Predatory Bird Beaks: Featuring Tomial Teeth and Cranial Kinesis

Predatory Bird Adaptations for Dispatching Prey

When you hear the term "raptor", it sounds like something out of the movie Jurassic Park, but it's also another name for birds of prey. In Latin, rapere means to literally "seize or take by force", which is how they obtain their food. Birds of prey are apex predators and they eat other animals for their sustenance. Predatory birds include eagles, hawks, falcons, buzzards, harriers, kites, ospreys, true hawks, New World vultures (from North and South America), caracaras, secretary birds, and owls.

Raptors are adapted to catching, dispatching, and consuming their chosen foods. To be considered a bird of prey, they must have strong feet and curving talons for gripping prey, a curved beak for ripping apart their food and/or dispatching it, and strong eyesight (vultures are a special exception to most of these, but they are still categorized as a bird of prey due to genetic classification).   Today I want to focus on the beaks of birds of prey; in particular, falcons, kites, and some accipiters (namely, sharp-shinned and Cooper's hawks). I also want to introduce you to some interesting avian terminology.

Raptor beaks, like all bird beaks, have an underlying boney support system for both the upper mandible  (maxilla) and lower mandible (mandible), that is super light and hollow like their bones. These boney structures are covered in keratin, which is similar to your hair or nails. This keratin is "keratinized", or layered, to make it very hard.
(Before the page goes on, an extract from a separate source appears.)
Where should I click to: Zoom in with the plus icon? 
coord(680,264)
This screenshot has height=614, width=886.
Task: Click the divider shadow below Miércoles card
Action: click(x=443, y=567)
The keratinized layer of bird beaks is called the RHAMPHOTHECA (Ram-theka), which is thought to be a modified version of reptile scales. Many sea turtles that feed on vegetation also have rhamphothecia.

In the beak, there are both melanin and carotenoids which provide coloring. This is why some beaks are dark and some are light. Birds breathe through their NARES, or nasal openings, which are usually found on the top mandible. Falcons have a slightly tubular opening on their nares (see picture above), which is speculated to be to slow airflow into their nose and act as a foil when they are in a dive. Bird breathing is a very fascinating topic that I'll cover later because it's complex.  It is very much like the circular breathing of didgeridoo players.

I'm not going to go into all the details about the boney structures and supports that attach the beak to the skull. You can read about that in more detailed ornithological texts (I particularly like Manual of Ornithology by Proctor and Lynch). However, I do want to focus on two key features of some raptor beaks that make them adapted for dispatching prey. The first adaptation is something called CRANIAL KINESIS.  This is simply the movement between the upper jaw and the brain case through joints that are supported with tendons and muscles. Cranial kinesis is present in fish, reptiles, and birds of all kinds.  It is not present in modern amphibians such as crocodiles, turtles and mammals,  though it was in ancient amphibians.  This means that reptiles, amphibians, and mammals don't hinge their jaws in the same way that birds do.

Most birds exhibit a form of cranial kinesis called PROKINESIS.  This means that their upper beak hinges at the the base of the beak and at the naso-frontal hinge. The beak moves up and down from the brain case using a flexible set of ligaments. The advantages of this are that the birds can increase the angle at which their mouth opens, they can raise their upper jaw but keep their head and lower jaw still, and it provides a faster jaw closure on the hinge system. Parrots have the most extreme prokinesis because they have to use their beaks to crack very hard nuts.

Raptors use their prokinesis for a variety of functions ranging from ripping and tearing meat to dispatching prey, which leads me to the second feature of raptor beaks.    Found in falcons, kites, and accipiters,  the TOMIAL TOOTH (pl. mandibular tomia) is  the outer, or cutting edge of  of the beak.  This "tooth"  is the protrusion that extends from the tomial edge of the beak and is thought to be used to deliver the killing blow to prey. The tomial tooth of the upper mandible is often matched by a mandibular notch, or divot, in the lower mandible. Look at the picture of the Cooper's hawk above to see these.

This tomial tooth system is important because not all raptors rely solely on their muscular feet and talons to dispatch their prey. Birds like falcons may grab their prey and then use the lever-powered beak to sever the spinal cord of the prey that they catch. They slide their beak over the neck of their prey and use the upper and lower mandible to sever the spinal column. This sounds cruel, but it's quite efficient and puts the prey out of discomfort very quickly.

I know this is technical jargon, but for naturalists, it's quite fascinating. The tomial tooth is found mostly in birds of prey that eat other birds or insects, and that needed to kill them quickly, perhaps, even in flight. Other birds of prey may show some slight tomial indentations but not to the extent that falcons, kites, and accipiters do. When teaching about raptors, this can be a fun talking point to engage students with raptor beaks and their associated adaptations.